(EXERCISE SET)
A. Transcribe the passage of the mono-color Commander article starting at "Tom AndersonCommander" and ending at "decks around them.".
B. Pick up the article on building mono-color Commander decks where it stops and continue it.

(EXCERPT PROVIDED)
Building Mono-Red, -White, and -Black in Commander

Tom AndersonCommander

Greetings, Commander connoisseurs! 

I’m here to talk about playing mono-white Commander decks… and mono-red. Oh, and mono-black, too. These three are my favorite colors in Magic, and I don’t think there’s a more interesting way to explore what they’re capable of than by rising to the challenge and building entire Commander decks around them.

Generally speaking, color access is the most powerful advantage in Commander; for every color you cut out, you lose access to more staple cards players are used to leaning on. By the time you get down to a mono-color Commander, you’re missing out on whole families of effects outside your slice of the color pie.

But restrictions breed creativity, as brewing enthusiasts are fond of saying. Why else do we play a format with color identity rules in the first place! And not having access to as many of the usual “must-play” cards is a good way to justify finding cool, niche replacements — or employing clever deckbuilding to make up for the shortfalls.


It is true that mono-white, mono-red and, to a lesser degree, mono-black are where these shortfalls hit the hardest. If you follow the old truism that Commander is about “cards plus mana,” these decks lack much in-color access to those resources. They also don’t have the freedom to easily sink spare cards and mana back into making more — the ramp and draw spells that allow blue and green players to constantly improve their position and use turns efficiently.

(AVAILABLE DATA)
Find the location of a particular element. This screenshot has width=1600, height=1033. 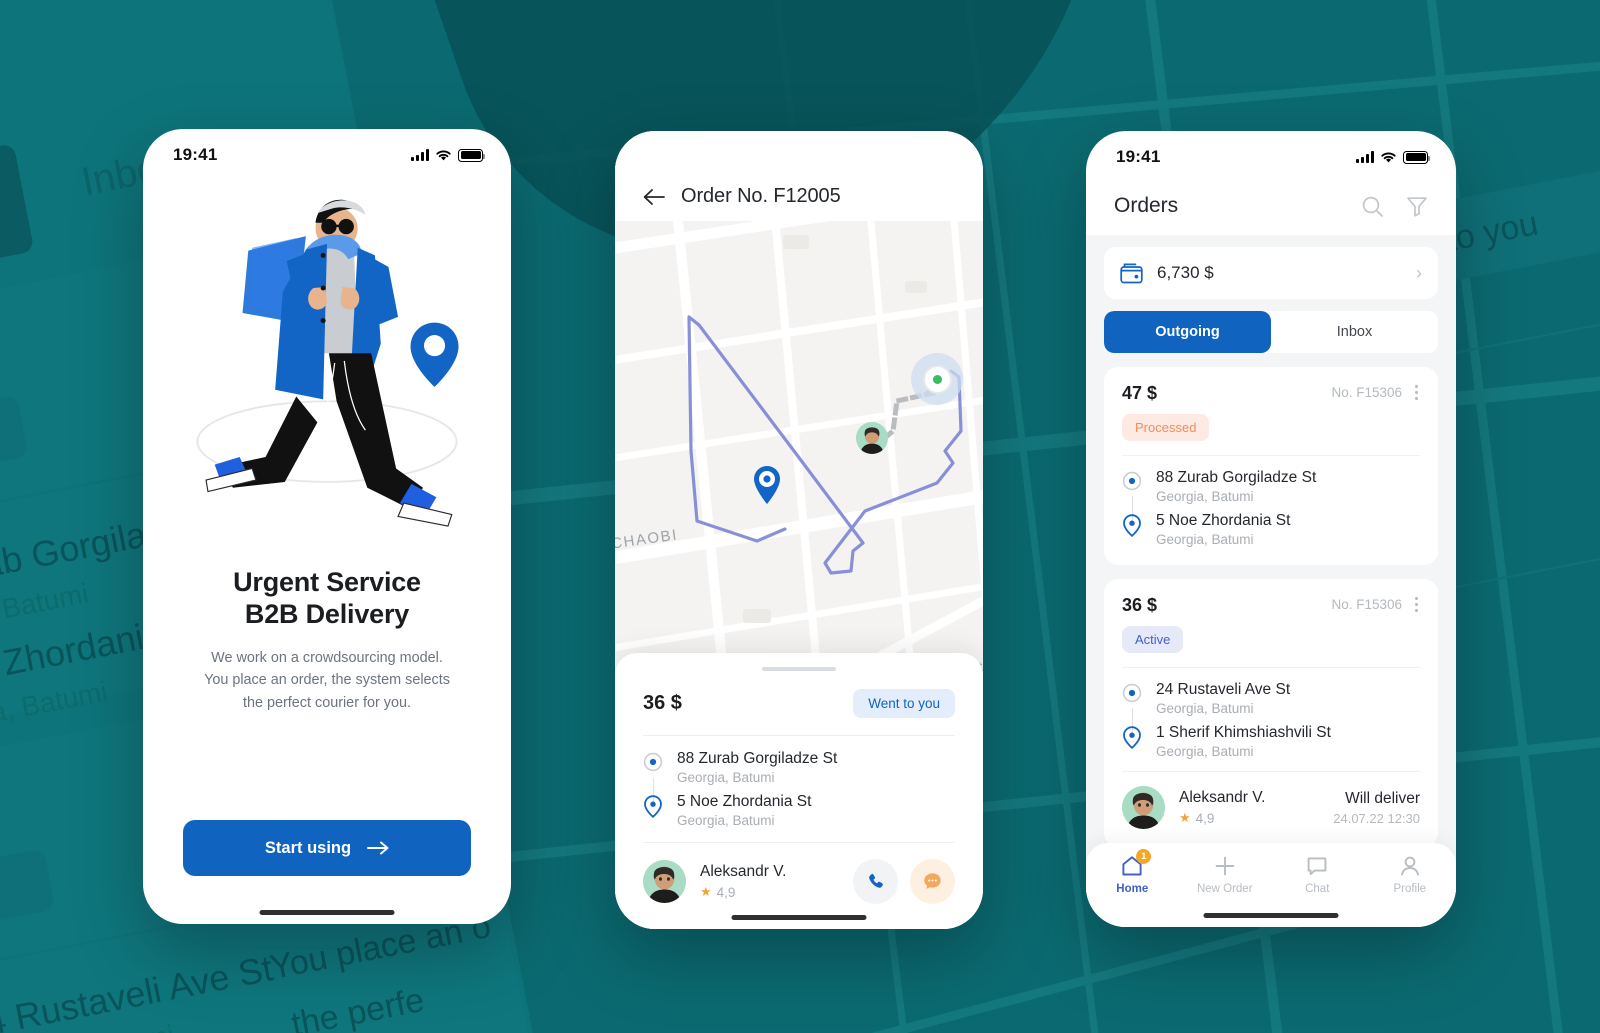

(ANSWERS TO THE EXERCISES)
A.
Tom AndersonCommander

Greetings, Commander connoisseurs! 

I’m here to talk about playing mono-white Commander decks… and mono-red. Oh, and mono-black, too. These three are my favorite colors in Magic, and I don’t think there’s a more interesting way to explore what they’re capable of than by rising to the challenge and building entire Commander decks around them.

B.
Instead, Mardu colors focus on removing enemy permanents, and often rely on damage for removal and pressure — not as efficient or convenient in 40-life multiplayer games. Crucially, their selection of instant effects is very limited, so they aren’t as able to hold up mana to defend themselves. Having to tap out on your own turn, whether to attack with your creatures or cast something at sorcery speed, will always be a massive liability against multiple opponents.

My approach to choosing tools for mono-color decks is to accept the limitations of the color, commander, and themes I’ve committed to. It’s about finding the best ways to operate in accordance with those limitations — playing the best version of your own deck instead of a lesser version of someone else’s. I’ve written before about how having an idea of your deck’s identity is one of three key factors to enjoying Commander; it’s also essential to finding ways you can make up for the weak points of your chosen color.


Black enjoys some significant advantages over white and red and has few serious blind spots. This flexibility comes from the “Faustian bargain” design philosophy that gives black access to almost any effect in exchange for life and other resources. Notably, this includes a lot of efficient card draw to supplement its powerful tutors (Phyrexian Arena, Promise of Power, Necropotence).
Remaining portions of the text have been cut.